In the 1500’s, Marco Caro wrote something that may be an ancestor:

“Since my feet go where they wish and my thoughts
wander as they may, so shall I sing without care:
coming from Bologna, my shoes hurt my feet.
Tondo-Rondo-Rin-Dun-Dah.”

I suspect this is just a sort of universal walking song.

Trinopus

I don’t know, the blooming bush thing reeks of ‘unwanted royal bastard’ subtext: “if it blooms, I’ll be a queen; if it dies, I lose my pain.” That is, if she bears the child, she has a claim on the throne or at least on hush money; if she miscarries, she’s free of him and his unwelcome attentions.

The bit about walking to Lorraine in her shoes implies her poverty; the bit about the captains, perhaps her understanding that her beauty is based on her station–i.e., they only think she’s ugly because she’s poor and walking to Lorraine. If they knew she bore the prince’s son…
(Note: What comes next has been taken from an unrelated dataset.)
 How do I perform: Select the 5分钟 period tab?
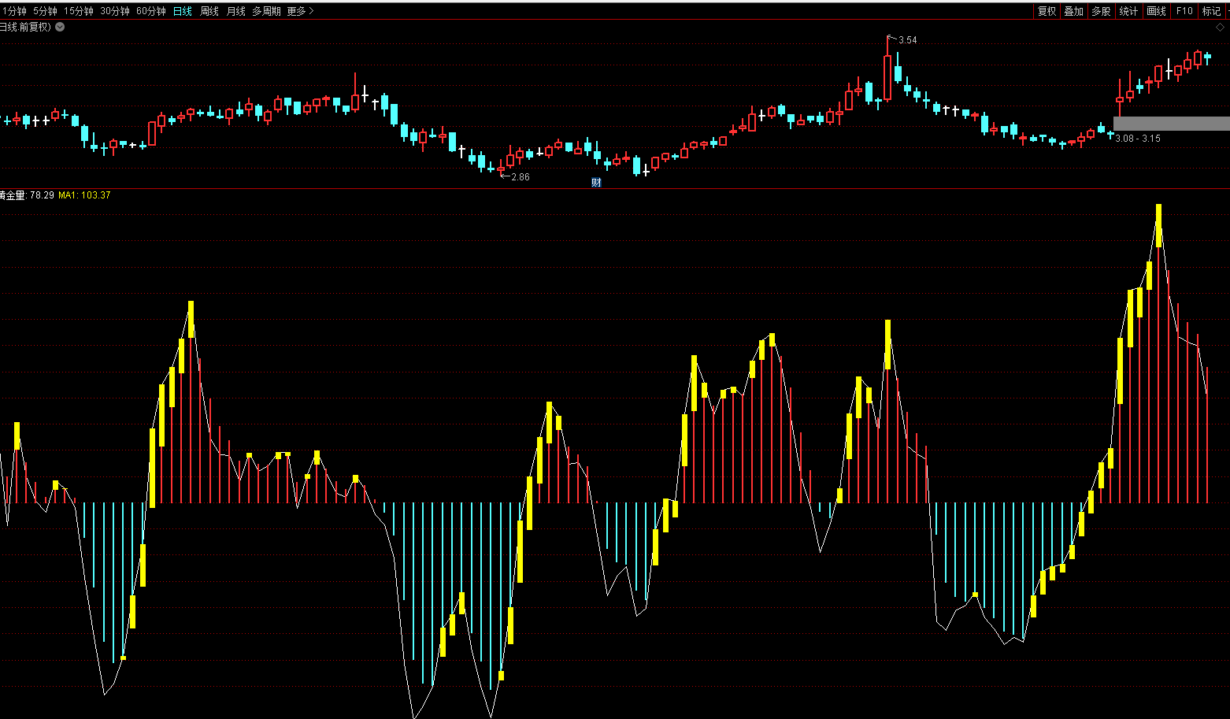click(x=45, y=11)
By the way, “Pop goes the weasel” makes perfect sense when you know what a weasel is (and I don’t mean the rodent).

Asteroide Nope, just a dad with the twin hobbies of singing, and learning languages. Bequeathing me the useful ability to sing En passant par la Lorraine and The Song of the Volga Boatmen , and count to ten in a wide variety of different countries :smiley:

So, let me get this straight:

Three randy soldiers are returning from being given a thourough whopping by the Bastard Prussians at Lorraine. Meanwhile, speaking of Bastardry, Our Heroine, a lowly Building Supervisor is returning home from mucking out the chicken pen, when she’s accosted by a young chancer, with an unusual pickup line (“Hey, my dad’s the King, how about it?”)

After a quick roll in the verbena, she discovers her contraception’s failed, and looks forward to pursuing the young “prince” for maintenance.
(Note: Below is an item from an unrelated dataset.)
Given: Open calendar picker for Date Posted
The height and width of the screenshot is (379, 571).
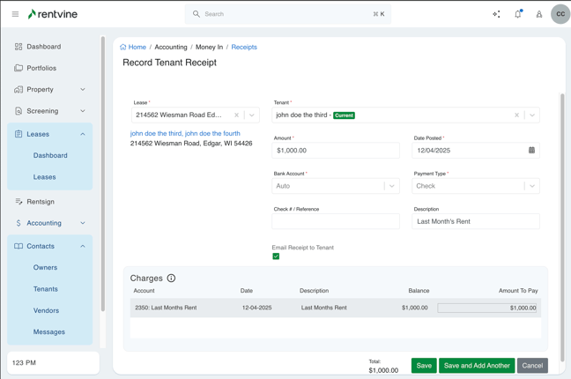Looking at the screenshot, I should tap(531, 151).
Meanwhile the soldiers, disappointed that they didn’t think of the “royalty” angle themselves, call her a cheap tart.

Doobie doobie doo.

Aspid, you’re so eloquent! You are like German armor columns, plugging the holes in the Maginot Line of my shoddy tale, and pouring into the tree-lined Paris of enlightenment.

Yes, but you have the Secret Wisdom of Pop Goes the Weasel, so I reckon we’re equal there…
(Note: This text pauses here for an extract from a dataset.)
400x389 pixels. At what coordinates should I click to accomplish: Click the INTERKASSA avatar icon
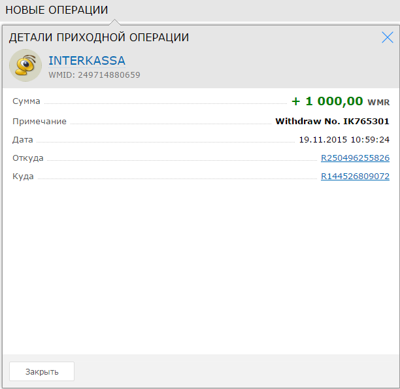click(x=25, y=65)
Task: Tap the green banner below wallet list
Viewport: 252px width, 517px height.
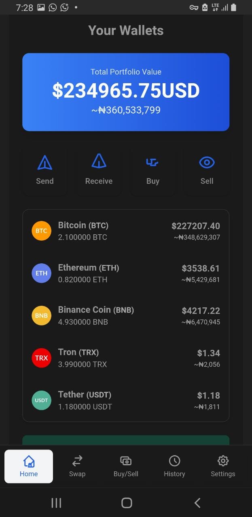Action: tap(126, 440)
So come on, spill the beans!

I think the Pop goes the Weasel comes right after putting him in the micro-wave oven for three minutes.

'Round and Round the carousel
The monkey chased the weasel
But monkeys can work doors and keypads
“Pop!” goes the weasel…

“Half a pound o’ tupenny rice,
Half a pound o’ treacle.
That’s the way the money all goes,
Pop goes the weasel.”

Pop means pawn, as in trading in something for money at a pawnshop. I don’t get to use this next phrase very often, so I’m going to interject it now- Testicles of the Medici (q.v.) Weasel is a tool used by tailors, IMS. Ergo, get some cash and buy a little food. The whole thing seems to be a bit of the O. Henry “Gift of the Magi” concept, but if you’re looking for logic, skip over some nursery rhymes.